The problem here is that it can be incredibly difficult for an insecure person to be assertive. I can be assertive for others, but when it comes to myself I fail miserably and then spend too much time beating myself up about it later. If a man hits on me I have every reason in the world to assert myself and say "Back off" "It's not going to happen" "Thanks, but no thanks" "I'm not interested" or any number of other cliche rejections - but the words get stuck in my throat and I tend to instead use body language which is quite often ignored or misinterpreted. Running away, ducking, closing my eyes and turning around, flinching - all those things that are obvious "go away" signs to me are often seen as "try harder" for some insane reason. I've made a practice now to talk about how great my family is, how much I love my husband...and if the occasion calls for it I will even pull out my phone and start to text him. If Binny doesn't have a fall back guy to support her and be understanding about this flaw of hers, she has to find other workarounds.

 

And, I have found, that certain types of men smell insecurity and play on it. Even when you do muster up the ability to say "I am not interested", your timid body language and shaky stance tells them they can pressure you into whatever the heck they want. A guy like the one she's dealing with? It will likely take blocking him from all social networks and e-mail, blocking his number from her phone, and if he approaches at work, saying something that he will ultimately take offense to.

 

Alternately, Binny, you could grab ahold of someone who likes you at work and tell them that this guy keeps hitting on you but he makes you uncomfortable and let the rumor mill do what it does best.

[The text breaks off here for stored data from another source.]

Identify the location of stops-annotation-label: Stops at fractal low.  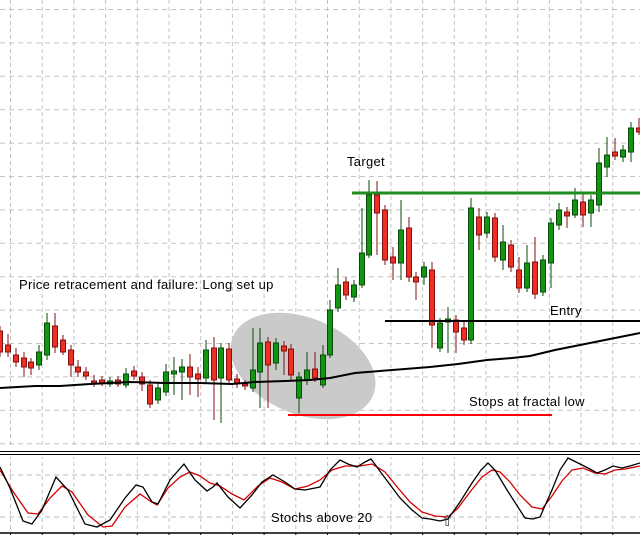
(527, 402).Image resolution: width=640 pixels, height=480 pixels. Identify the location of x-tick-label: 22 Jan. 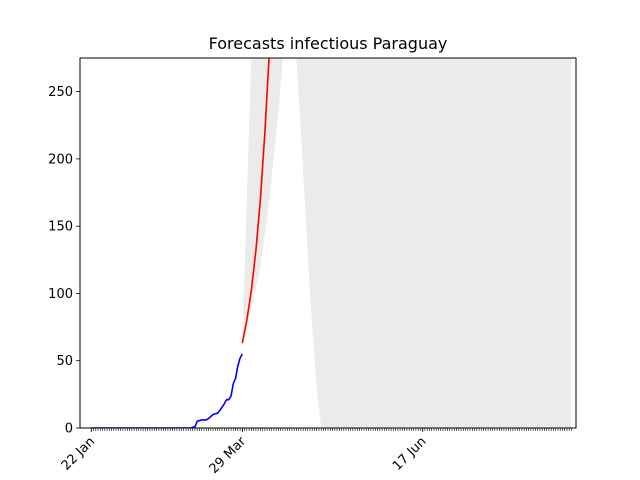
(78, 454).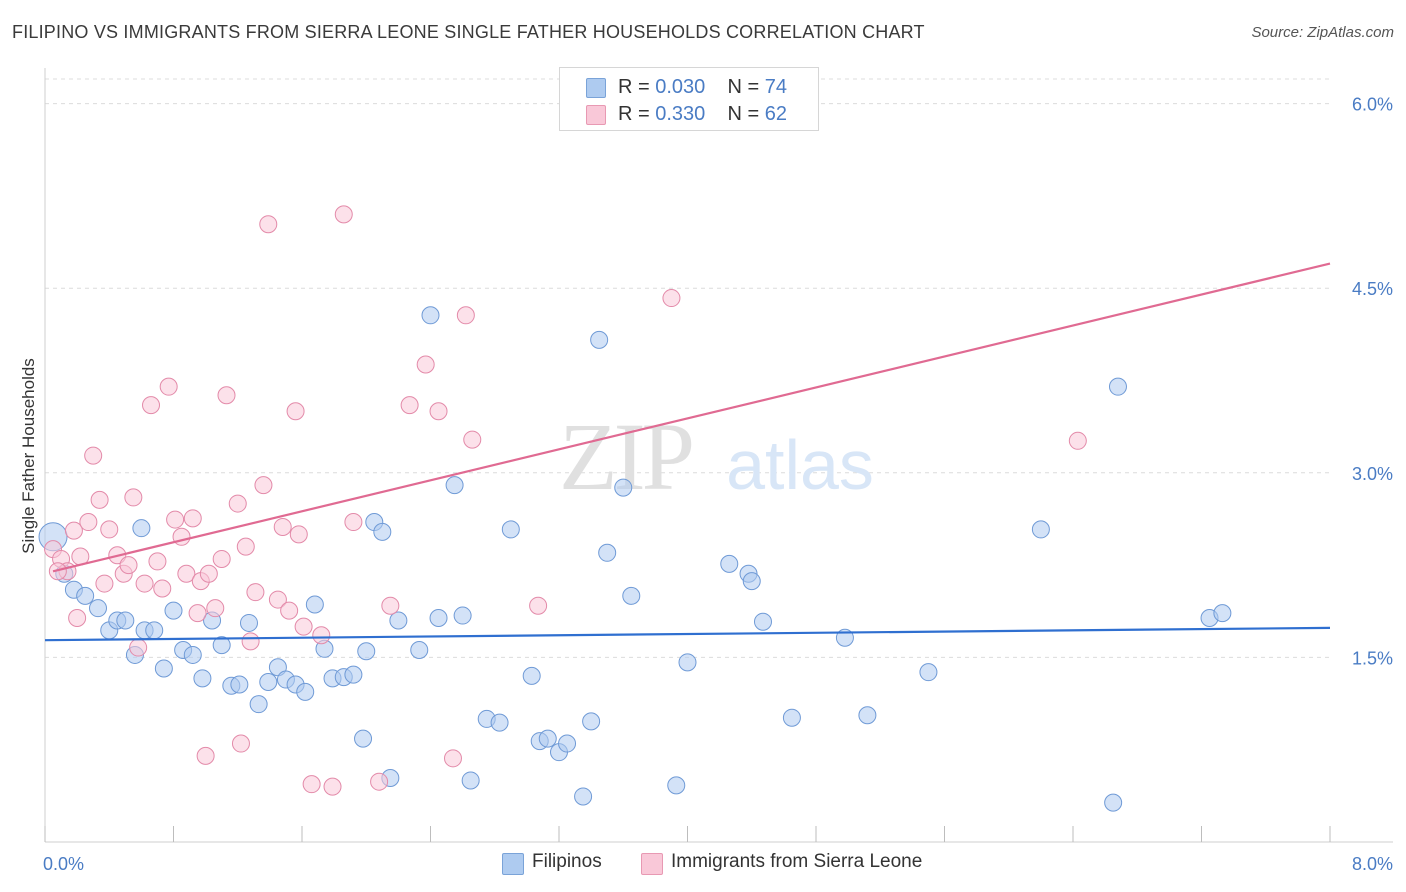 Image resolution: width=1406 pixels, height=892 pixels. I want to click on legend-r-value: 0.030, so click(680, 87).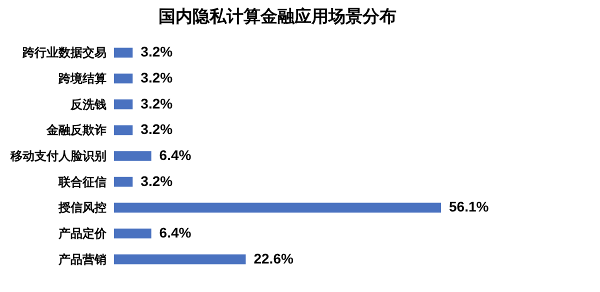 The image size is (600, 292). Describe the element at coordinates (82, 182) in the screenshot. I see `y-tick-label: 联合征信` at that location.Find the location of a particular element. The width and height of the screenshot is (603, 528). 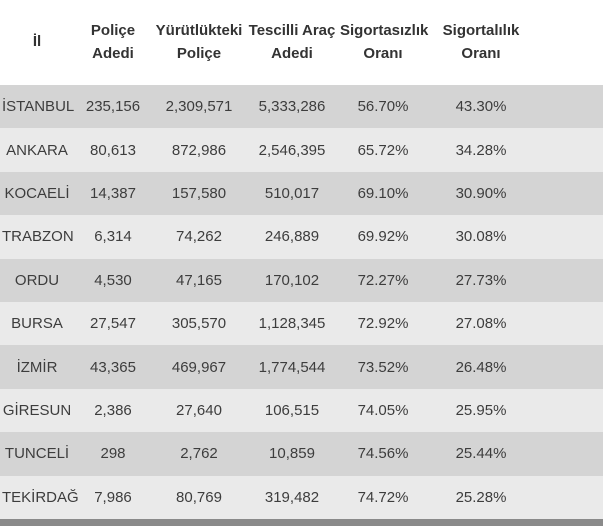

value-cell: 72.27% is located at coordinates (383, 280).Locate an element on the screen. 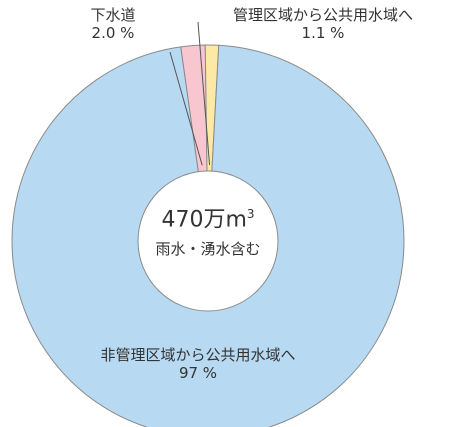 This screenshot has width=453, height=427. label-unmanaged: 非管理区域から公共用水域へ 97 % is located at coordinates (198, 364).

If your "office politics" are anything like the ones where I work, within a week he'll hear all about how he's been cornering you in remote locations and trying to grope you and how you're filing against him and suing him for future therapy bills. Then he will either avoid you like the plague or ask you what that's about, to which you roll your eyes and say "I have no idea. But instead of making the rumors worse, let's just keep our distance."

 

I've actually already offended him once I think.. In my old job at the company I had to spend sometime working near where he works.. My job then changed and it no longer required me to do what I was doing before.. After I changed jobs he sent me a message on facebook saying something like "i miss you, why dont you come down anymore" to which I replied "because my job no longer requires it".. He stopped bothering me after that up until recently..

 

I think my office politics are worse than yours - rumours tend to spread in a matter of hours! :)

 

I haven't replied yet.. Might wait a few more days.. Would it be better to reply immediately or to wait? :confused:

Posted

Binny, its only awkward if you make it awkward. You can tell him "no that will never happen in a thousand lifetimes" and then own it. You can hold your head up high and say the same thing everytime he brings it up. I know you dont awant him to think youre a bad person, but you have to learn to not care. The idea isnt to make him feel good after this, its to make him go away. He can feel awkward if he wants, but he cant make you feel awkward until you let him. You dont have to let him. Just tell him no. You dont haver to lie to him, you dont have to hint to him, tell him straight up NO. Thats the only thing he will understand, and the only way he will stop. Thats how creeps work. Until you tell him no straight up, he will not stop.